Support effect in Ni-based catalysts for methane steam reforming : role of MxOy-Al₂O₃ (M = Ni, Mg, Co) supports for enhanced catalyst stability

Abstract

Ni-based catalysts supported on composite metal oxides (NiO-Al2O3, MgO-Al2O3, Co3O4-Al2O3) were synthesized via coprecipitation followed by Ni impregnation to investigate the influence of support composition on catalyst stability in methane steam reforming. Accelerated deactivation protocols (methane decomposition, high-temperature sintering, hydrothermal oxidation) revealed hydrothermal oxidation as the primary cause of irreversible deactivation. The 10Ni/NiAl catalyst (10 wt% Ni/10 wt% NiO-Al2O3) showed remarkable regenerability after 923 K hydrothermal treatment, fully restoring its activity.
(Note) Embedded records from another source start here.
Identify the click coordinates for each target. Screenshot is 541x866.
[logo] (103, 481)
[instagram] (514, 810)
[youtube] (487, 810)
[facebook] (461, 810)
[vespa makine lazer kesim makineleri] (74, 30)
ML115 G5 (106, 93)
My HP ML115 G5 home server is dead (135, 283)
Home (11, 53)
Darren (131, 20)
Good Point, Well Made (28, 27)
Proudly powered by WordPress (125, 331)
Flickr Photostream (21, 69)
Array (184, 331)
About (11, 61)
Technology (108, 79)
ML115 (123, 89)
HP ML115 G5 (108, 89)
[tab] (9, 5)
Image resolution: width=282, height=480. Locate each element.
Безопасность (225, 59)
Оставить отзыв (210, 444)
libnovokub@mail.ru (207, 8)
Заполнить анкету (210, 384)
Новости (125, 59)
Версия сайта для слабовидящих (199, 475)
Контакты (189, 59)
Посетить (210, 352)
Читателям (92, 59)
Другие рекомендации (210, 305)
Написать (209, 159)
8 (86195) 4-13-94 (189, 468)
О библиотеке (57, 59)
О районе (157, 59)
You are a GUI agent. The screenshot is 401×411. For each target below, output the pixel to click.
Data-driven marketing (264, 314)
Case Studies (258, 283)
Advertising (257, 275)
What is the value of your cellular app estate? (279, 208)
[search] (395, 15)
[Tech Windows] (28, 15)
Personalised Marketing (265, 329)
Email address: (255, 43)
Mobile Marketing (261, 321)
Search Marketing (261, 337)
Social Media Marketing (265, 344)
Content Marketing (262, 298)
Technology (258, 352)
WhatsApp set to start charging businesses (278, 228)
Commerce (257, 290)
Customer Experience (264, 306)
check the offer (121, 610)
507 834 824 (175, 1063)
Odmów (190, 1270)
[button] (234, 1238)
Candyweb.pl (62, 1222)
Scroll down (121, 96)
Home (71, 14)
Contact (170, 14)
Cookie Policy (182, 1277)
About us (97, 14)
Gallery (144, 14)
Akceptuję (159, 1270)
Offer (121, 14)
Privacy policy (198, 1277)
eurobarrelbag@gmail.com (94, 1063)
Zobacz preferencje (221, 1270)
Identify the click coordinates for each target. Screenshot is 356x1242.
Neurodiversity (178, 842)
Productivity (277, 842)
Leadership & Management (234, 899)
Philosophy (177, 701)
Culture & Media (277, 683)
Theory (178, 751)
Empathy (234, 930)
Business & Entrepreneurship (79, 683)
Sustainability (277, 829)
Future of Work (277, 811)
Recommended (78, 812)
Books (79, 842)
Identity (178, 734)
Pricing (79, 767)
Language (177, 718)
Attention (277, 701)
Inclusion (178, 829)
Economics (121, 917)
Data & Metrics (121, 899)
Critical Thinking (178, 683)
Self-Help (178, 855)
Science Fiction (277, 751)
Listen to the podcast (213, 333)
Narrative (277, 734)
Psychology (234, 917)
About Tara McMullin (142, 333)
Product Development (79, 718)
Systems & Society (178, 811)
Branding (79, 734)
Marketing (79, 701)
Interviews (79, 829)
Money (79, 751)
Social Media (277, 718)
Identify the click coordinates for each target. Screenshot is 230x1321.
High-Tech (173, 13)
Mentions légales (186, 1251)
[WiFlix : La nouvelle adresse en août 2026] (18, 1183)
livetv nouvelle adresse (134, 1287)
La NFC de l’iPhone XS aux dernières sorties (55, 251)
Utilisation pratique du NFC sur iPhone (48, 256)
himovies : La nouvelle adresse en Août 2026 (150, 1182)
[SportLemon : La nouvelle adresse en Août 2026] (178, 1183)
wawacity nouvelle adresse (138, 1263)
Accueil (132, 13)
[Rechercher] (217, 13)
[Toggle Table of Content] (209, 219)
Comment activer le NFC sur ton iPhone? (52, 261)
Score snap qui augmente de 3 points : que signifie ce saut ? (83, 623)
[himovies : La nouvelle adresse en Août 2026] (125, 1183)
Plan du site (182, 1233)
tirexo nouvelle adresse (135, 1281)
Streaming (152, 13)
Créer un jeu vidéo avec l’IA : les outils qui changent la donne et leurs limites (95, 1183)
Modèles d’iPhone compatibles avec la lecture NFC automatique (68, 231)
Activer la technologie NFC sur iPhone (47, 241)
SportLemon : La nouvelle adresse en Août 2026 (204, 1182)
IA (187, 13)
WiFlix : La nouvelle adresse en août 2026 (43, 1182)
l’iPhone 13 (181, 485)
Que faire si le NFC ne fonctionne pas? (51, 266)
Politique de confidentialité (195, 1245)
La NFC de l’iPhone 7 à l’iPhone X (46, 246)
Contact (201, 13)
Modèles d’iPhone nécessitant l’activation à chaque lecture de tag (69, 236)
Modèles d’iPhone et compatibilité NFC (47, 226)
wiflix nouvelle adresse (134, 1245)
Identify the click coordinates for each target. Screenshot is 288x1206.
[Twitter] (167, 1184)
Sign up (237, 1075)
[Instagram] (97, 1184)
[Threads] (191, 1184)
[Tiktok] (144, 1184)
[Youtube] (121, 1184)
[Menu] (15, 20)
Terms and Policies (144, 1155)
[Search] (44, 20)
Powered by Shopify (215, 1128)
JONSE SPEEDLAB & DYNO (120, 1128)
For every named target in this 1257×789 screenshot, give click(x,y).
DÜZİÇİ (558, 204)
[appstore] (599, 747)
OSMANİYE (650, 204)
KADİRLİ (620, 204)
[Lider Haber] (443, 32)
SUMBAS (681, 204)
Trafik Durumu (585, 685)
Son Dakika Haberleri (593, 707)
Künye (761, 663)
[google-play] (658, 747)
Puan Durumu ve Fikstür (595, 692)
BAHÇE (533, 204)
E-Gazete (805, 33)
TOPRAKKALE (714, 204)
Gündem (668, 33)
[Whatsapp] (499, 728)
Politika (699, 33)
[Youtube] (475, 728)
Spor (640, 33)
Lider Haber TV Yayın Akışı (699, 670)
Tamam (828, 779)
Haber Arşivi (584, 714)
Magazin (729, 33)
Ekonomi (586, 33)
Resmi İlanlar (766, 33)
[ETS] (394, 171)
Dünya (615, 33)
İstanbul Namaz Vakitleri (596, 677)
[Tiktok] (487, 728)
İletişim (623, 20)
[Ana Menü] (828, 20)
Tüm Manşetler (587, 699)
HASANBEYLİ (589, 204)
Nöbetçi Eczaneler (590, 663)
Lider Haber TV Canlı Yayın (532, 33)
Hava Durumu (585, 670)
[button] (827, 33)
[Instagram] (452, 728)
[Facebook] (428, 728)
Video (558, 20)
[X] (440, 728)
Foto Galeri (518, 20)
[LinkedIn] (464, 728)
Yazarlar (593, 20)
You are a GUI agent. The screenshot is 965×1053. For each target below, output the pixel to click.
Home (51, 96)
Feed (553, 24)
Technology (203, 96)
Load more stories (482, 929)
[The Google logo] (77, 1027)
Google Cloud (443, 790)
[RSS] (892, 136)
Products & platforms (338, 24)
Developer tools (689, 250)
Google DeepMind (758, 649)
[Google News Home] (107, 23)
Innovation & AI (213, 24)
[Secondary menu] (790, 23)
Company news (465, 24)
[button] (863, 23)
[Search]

This was attributed to coexisting reduced Ni species and readily reducible NiO, facilitating rapid reactivation. Other catalysts formed thermally stable NiAl2O4, leading to permanent deactivation. Methane cracking at 973 K had negligible effect, and 10Ni/NiAl catalyst exhibited the lowest carbon deposition (17.02 %). Under extreme hydrogen purged at 1223 K, only the 10Ni/CoAl catalyst exhibited a minor activity decline. The superior stability of 10Ni/NiAl was attributed to an in situ-formed NiAl composite metal oxides during 973 K calcination, which effectively anchored Ni particles, suppressed sintering, and prevented extensive oxidation.